21. November 2017

Indonesien: Religionsausübung von Christen erschwert

Quelle: idea.de

EKD-Auslandsbischofder Martin Schindehütte: Mehr Aufmerksamkeit für die Situation der Minderheit.

EKD-Auslandsbischofder Martin Schindehütte: Mehr Aufmerksamkeit für die Situation der Minderheit.

Hannover (idea) – Mehr Aufmerksamkeit für die bedrängende Situation der christlichen Minderheit in Indonesien wünscht sich der Auslandsbischof der EKD, Martin Schindehütte (Hannover).
 

„Indonesien braucht eine Koalition für Toleranz, in der Christen, Muslime und Angehörige anderer Glaubensgemeinschaften zum Wohl der Zivilgesellschaft zusammenarbeiten“, erklärte er nach einer Begegnung mit einer Delegation der Gemeinschaft Evangelischer Kirchen in Indonesien (PGI) am 25. Oktober in Hannover.

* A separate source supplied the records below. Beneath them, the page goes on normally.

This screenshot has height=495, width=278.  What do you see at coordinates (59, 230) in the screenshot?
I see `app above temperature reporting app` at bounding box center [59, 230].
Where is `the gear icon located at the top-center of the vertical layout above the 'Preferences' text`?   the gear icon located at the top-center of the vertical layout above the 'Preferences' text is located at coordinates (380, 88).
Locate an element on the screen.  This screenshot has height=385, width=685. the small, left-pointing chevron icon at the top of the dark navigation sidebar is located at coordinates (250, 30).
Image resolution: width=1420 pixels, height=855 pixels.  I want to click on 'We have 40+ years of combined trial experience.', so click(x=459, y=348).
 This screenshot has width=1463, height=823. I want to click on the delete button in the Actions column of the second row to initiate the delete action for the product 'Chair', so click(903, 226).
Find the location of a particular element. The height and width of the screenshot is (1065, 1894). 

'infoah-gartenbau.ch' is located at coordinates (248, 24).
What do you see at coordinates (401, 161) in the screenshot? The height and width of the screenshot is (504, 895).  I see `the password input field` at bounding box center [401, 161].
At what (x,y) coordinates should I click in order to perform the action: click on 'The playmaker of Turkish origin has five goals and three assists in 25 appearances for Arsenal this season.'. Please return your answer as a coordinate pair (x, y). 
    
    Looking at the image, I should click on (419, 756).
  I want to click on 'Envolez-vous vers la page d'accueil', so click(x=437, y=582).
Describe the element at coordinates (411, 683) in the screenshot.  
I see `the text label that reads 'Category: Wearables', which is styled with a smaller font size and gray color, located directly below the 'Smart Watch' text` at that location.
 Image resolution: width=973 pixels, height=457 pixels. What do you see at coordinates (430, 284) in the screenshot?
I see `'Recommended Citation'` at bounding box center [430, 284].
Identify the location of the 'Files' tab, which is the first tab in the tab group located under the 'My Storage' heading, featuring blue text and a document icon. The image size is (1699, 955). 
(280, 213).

An dem mehrstündigen Gespräch nahmen von Seiten der PGI der Vorsitzende Andreas Yewangoe, Generalsekretär Gomar Gultom und Schatzmeister Kumala Setiabrata (alle Jakarta) teil. Der PGI gehören acht evangelische Kirchen sowie vier Institute und Theologische Fakultäten an. Von den 240 Millionen Einwohnern Indonesiens sind 80 Prozent Muslime, 16 Prozent Christen, zwei Prozent Hindus sowie jeweils ein Prozent Buddhisten und Angehörige von Stammesreligionen.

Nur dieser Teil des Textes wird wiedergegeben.